WAY OF X: announcement
“I hoped to learn what we ought to believe.
I learned instead how we ought to live.”
Quoth Marvel:
Since 2019’s HOUSE OF X and POWERS OF X, writer Jonathan Hickman and a host of amazing creators have revolutionized the X-Men franchise. Now begins the REIGN OF X, the latest chapter in Hickman’s grand vision for mutantkind. Acclaimed creators Si Spurrier and Bob Quinn bring fans a groundbreaking new series: WAY OF X.
Which: excite.
Expect some absofrikkenlutely enormous surprises along the way, and plenty more chatter about this right here on the blog as we get closer to launch, in APRIL 2021.
Mean time, here’s the full and unedited mini-essay spiel-blurb thingy I put together at Marvel’s request for use during the announcement:
I should probably just tell a lie for the sake of a neat elevator pitch, and say that Way of X is a story about the creation of a new mutant religion. But it’s not - not really.
That’s kinda where it starts, for sure. Nightcrawler realises something’s wrong with the hearts and minds of mutantkind and sets out to fix it. But as he quickly discovers, this isn’t a job for priests and prayers.
To use the obvious idiom: there’s a serpent in Eden. Someone with incomparable power and deep ties to Professor X himself is pulling secret strings. In the mutant paradise of Krakoa a sickness of the spirit is taking hold, urging mutants towards despair and violence. As Nightcrawler and his eccentric crew react to its influence, they realise what they’re really up against is nothing less than the self-destructive darkness in the hearts of mutantkind itself.
The question is, what do they have to become in order to fight it? Preachers? Cops? Executioners? Or something entirely new?
Way of X is a smart, psychedelic tale about faith, science, culture, love and law. And Bamfing. Bamfing just for the joy of it.
So, listen: the importance of Hickman’s X-Men work can’t be overstated. For the first time in a long time someone’s doing something genuinely and ambitiously different with the superhero concept. To me the whole Dawn of X canon drips with the lysergic experimentation of the best Big Idea sci-fi: Last and First Men... Barefoot in the Head… Foundation and Empire. It’s not just what if…?, it’s what if everything…? It’s nothing less than the creation of an entire epochal civilisation. That Jon and the rest of the X-team are telling stories in that framework of such humanity and heart is nothing short of magical. I want in on that.
And there’s something else. For decades the mutants of the Marvel Universe have allowed storytellers to speak to the ugly outcomes of Othering: of race, of class, of gender, of sexuality. I myself used it to explore mental illness in X-Men Legacy.
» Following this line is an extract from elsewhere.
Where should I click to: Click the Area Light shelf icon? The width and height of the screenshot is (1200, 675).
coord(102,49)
I’ve been itching to return to some of my favourite characters and to change the wavelength of the metaphor...
That’s Way of X. It’s a comic about how mutants live. Not just as people, but as a People. It’s mischievous and sarcastic and a looong way from being holy. It’s a book about ethics and culture and growing fungus out of your own brain. It’s a book about rituals and thrills, sexytimes and casual death. Above all it’s about Ideas, in all their terrible beauty, and what they can do to the minds, hearts and souls of the people adrift on their tides.
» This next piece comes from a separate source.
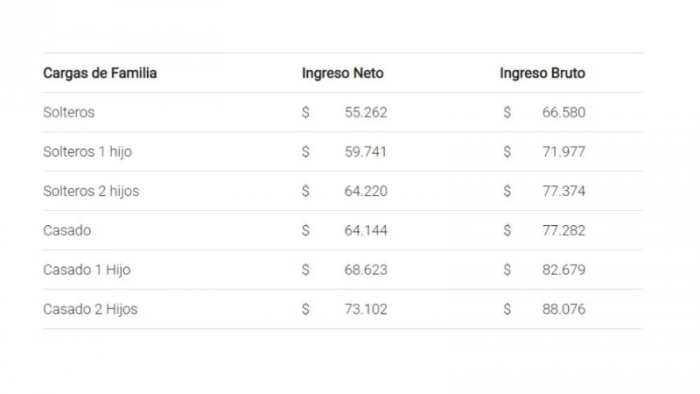Click net income value 73.102
The width and height of the screenshot is (700, 394).
click(366, 309)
In a way I guess -- I hope -- it’s the next obvious step in the grand reworking of the X-Men franchise. A brave new Empire has been built in the light: all hail Krakoa! But it exists on a knife-edge between an endless summer of peace and prosperity... and cataclysmic self-immolation . The Way of X is simply the path the Mutant Nation must walk if it has any hope of escaping its own long and hungry shadow.